In 2011, NBC agreed to a $4.38 billion television rights contract with the IOC to broadcast the 2014, 2016, 2018, and 2020 Olympic Games in the United States. That $4.38 billion sum doesn't cover the myriad international television rights deals that the IOC cuts either. Then there's the estimated $100 million fee that various corporations pay just to be recognized as a "major sponsor," which gives them the right to spend even more money on Olympic-themed marketing and advertising. Then keep in mind that Olympic athletes are not paid by the IOC nor is the IOC responsible for the multi-billion dollar costs that come with organizing and putting on the Olympic Games. The profit margin on this shit would make Milton Friedman blush, were he not so thankfully dead. The IOC branding itself as an agent of peace goes a long way toward keeping the public from noticing their role in accomplishing the opposite.

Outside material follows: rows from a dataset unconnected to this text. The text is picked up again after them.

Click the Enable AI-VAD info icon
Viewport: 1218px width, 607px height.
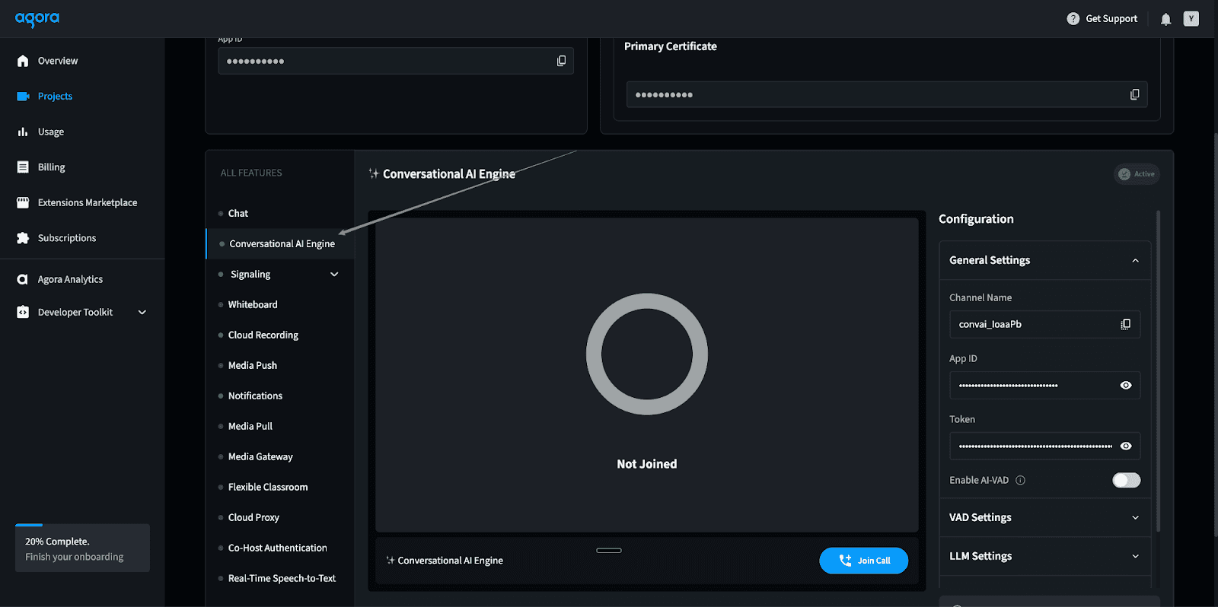click(1020, 480)
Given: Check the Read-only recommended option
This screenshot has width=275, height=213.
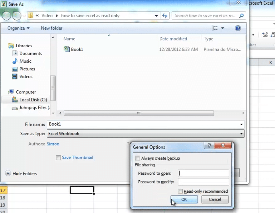Looking at the screenshot, I should pyautogui.click(x=180, y=191).
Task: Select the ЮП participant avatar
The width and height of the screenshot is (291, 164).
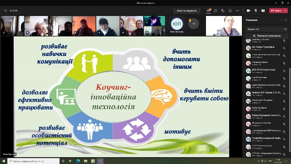Action: [x=177, y=24]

This is, after all, the same IOC that handed the 1936 Summer Games over to Adolf Hitler's Nazi Germany and made itself complicit in the multi-decade Mexican Dirty War by allowing the 1968 Summer Games to go on just 10 days after the Tlatelolco massacre. There are many equally antiquated examples, so let's not forget that China and Russia—two of the most populous and repressed nations in the world—are two of the most recent hosts of Olympic Games. The focus need not be outward either, as the 1996 Atlanta Summer Games—the last Olympics held in the U.S.—were quietly marred by allegations that the city engaged in mass arrests of its homeless population, a policy that our Chinese friends on the UN security council happily mimicked in 2008. All of this, and so much more, happens with nary a word from the IOC, but that's to be expected.
In his statement on the UN resolution, Bach notes that "Politics must respect this sporting autonomy" and "we [the IOC] respect national laws which are not targeted against sport." Those two statements unveil the game: the IOC wants to, somehow, be viewed as an organization that transcends politics while also furthering peace. This would be profoundly stupid if it wasn't so self-serving.
The IOC, like the UN, is powerless to do anything about the issues it purports to help solve. The difference is that while the UN is structurally incapable of doing shit about shit, the IOC could rather easily take at least a symbolic stand against the repressive regimes it so readily lends its name to by simply refusing them the privilege of hosting the Olympic Games. However, this would acknowledge that sport is not and has never been apolitical, the IOC's own actions make that much clear.
The IOC is trying its square best to maintain the facade that keeps its brand appealing to a mass-market audience, while remaining complicit with the morally bankrupt regimes that subsidize its excesses. The hypocrisy is obvious and right in your face. It's almost like the IOC thinks you're stupid to fall for this hustle. Then again, most of the world already has.